Il y a onze ans, le 13 juillet 2011, des commandos parachutistes français sécurisaient une « choura », une réunion de notables, à Joybar, dans la province de Kapisa. Un terroriste a réussi à se glisser au milieu des troupes et s'est approché des véhicules blindés. Il a fait exploser la charge qu'il portait sur lui. Quatre commandos et un photographe militaire ont été tués dans l'attentat : le lieutenant Gauvin, les adjudants-chefs Guéniat, Marsol et Técher et le sergent Vermeille.
La sélection des commandos parachutistes est impitoyable. Ces groupes, les GCP, sont le fer de lance des régiments de la 11e brigade parachutiste, et recrutent des personnalités complètes, à la fois hyper-techniques et hautement créatives, capables d'efforts physiques épuisants et de décisions rapides et audacieuses. Aucun des cinq hommes morts ce jour-là n'était un inconnu dans le monde des unités parachutistes. L'un d'eux, le seul officier du détachement à avoir laissé la vie ce jour-là, représente, de manière presque allégorique, le sens de l'engagement jusqu'au sacrifice suprême.
Il s'appelait Thomas Gauvin. Un prénom d'apôtre, un nom de chevalier. Ce n'était pourtant pas, semble-t-il, un de ces scouts mal grandis qui choisissent l'armée par atavisme ou par abus de lectures héroïques. Il venait d'une famille civile. Il avait choisi ce métier par pure vocation et préparé le concours de Saint-Cyr en lettres, au Prytanée de La Flèche. Après sa réussite, il rejoint la promotion 2005-2008 de l'École spéciale militaire. Elle portera le nom de « Capitaine Beaumont », un chasseur parachutiste mort pour la France en Algérie.
Thomas Gauvin sortit major de Saint-Cyr en 2008 puis opta pour l'infanterie. En 2009, il rejoignit le 1er régiment de chasseurs parachutistes, au sein duquel il fut orienté vers le groupe commando. Chuteur opérationnel, chef brillant et soldat complet : les témoignages de ses camarades de promotion, visibles sur Internet, rejoignent probablement ceux de ses pairs et de ses hommes. Il était marié et avait la vie devant lui.
Les quatre hommes qui l'ont accompagné dans la mort étaient des héros, eux aussi. Ils avaient longuement mesuré, sans doute, ce que représentait leur engagement total. Il n'empêche. L'absurdité de ces destins foudroyés nous saisit encore, à onze ans de distance.

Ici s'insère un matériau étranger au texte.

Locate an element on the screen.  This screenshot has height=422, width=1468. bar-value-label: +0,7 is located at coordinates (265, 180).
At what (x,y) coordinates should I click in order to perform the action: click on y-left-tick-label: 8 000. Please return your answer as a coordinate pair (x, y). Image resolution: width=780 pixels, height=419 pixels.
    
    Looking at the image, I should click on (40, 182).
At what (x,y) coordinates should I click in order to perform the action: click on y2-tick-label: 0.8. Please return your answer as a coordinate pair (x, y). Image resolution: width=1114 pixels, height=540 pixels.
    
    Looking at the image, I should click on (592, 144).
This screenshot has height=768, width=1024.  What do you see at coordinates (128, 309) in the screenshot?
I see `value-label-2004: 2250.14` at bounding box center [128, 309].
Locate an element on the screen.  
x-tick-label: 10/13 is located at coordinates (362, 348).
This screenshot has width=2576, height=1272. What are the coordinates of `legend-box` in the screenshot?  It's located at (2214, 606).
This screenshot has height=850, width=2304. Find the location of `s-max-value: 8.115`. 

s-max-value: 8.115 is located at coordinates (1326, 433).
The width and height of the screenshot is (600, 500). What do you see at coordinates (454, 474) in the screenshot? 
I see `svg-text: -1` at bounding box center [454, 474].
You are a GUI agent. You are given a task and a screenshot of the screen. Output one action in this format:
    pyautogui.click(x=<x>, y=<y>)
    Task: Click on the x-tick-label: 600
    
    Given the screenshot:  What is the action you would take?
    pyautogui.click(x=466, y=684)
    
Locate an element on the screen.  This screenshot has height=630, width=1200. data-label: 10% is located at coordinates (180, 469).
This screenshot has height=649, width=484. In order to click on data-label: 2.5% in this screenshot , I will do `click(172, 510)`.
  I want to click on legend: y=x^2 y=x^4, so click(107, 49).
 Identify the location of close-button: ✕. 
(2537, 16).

Le général Burkhard, actuel chef d'état-major des armées, a donné une tribune au Figaro du 12 juillet : « 14 Juillet, pourquoi nous défilons ». Il y rappelle que le défilé du 14 Juillet n'est pas un simple défilé rituel, mais un acte par lequel les armées et la nation se renouvellent leur fraternité. Les troupes échantillonnaires qui défilent sur les Champs-Élysées ne sont pas seules : les ombres des héros les survolent, archanges silencieux tombés loin d'ici dans le bourbier de la guerre.
Il est curieux que, dans une société qui hystérise même les pertes au combat, qui ne supporte pas la mort, les noms des 90 héros d'Afghanistan ne soient pas vénérés. Est-ce une forme de déni ? Puissions-nous en tout cas nous souvenir, demain, qu'il y a onze ans, cinq familles comprenaient, mieux que personne, la terrible force du lien qui nous relie aux armées. Honneur à ceux de Joybar.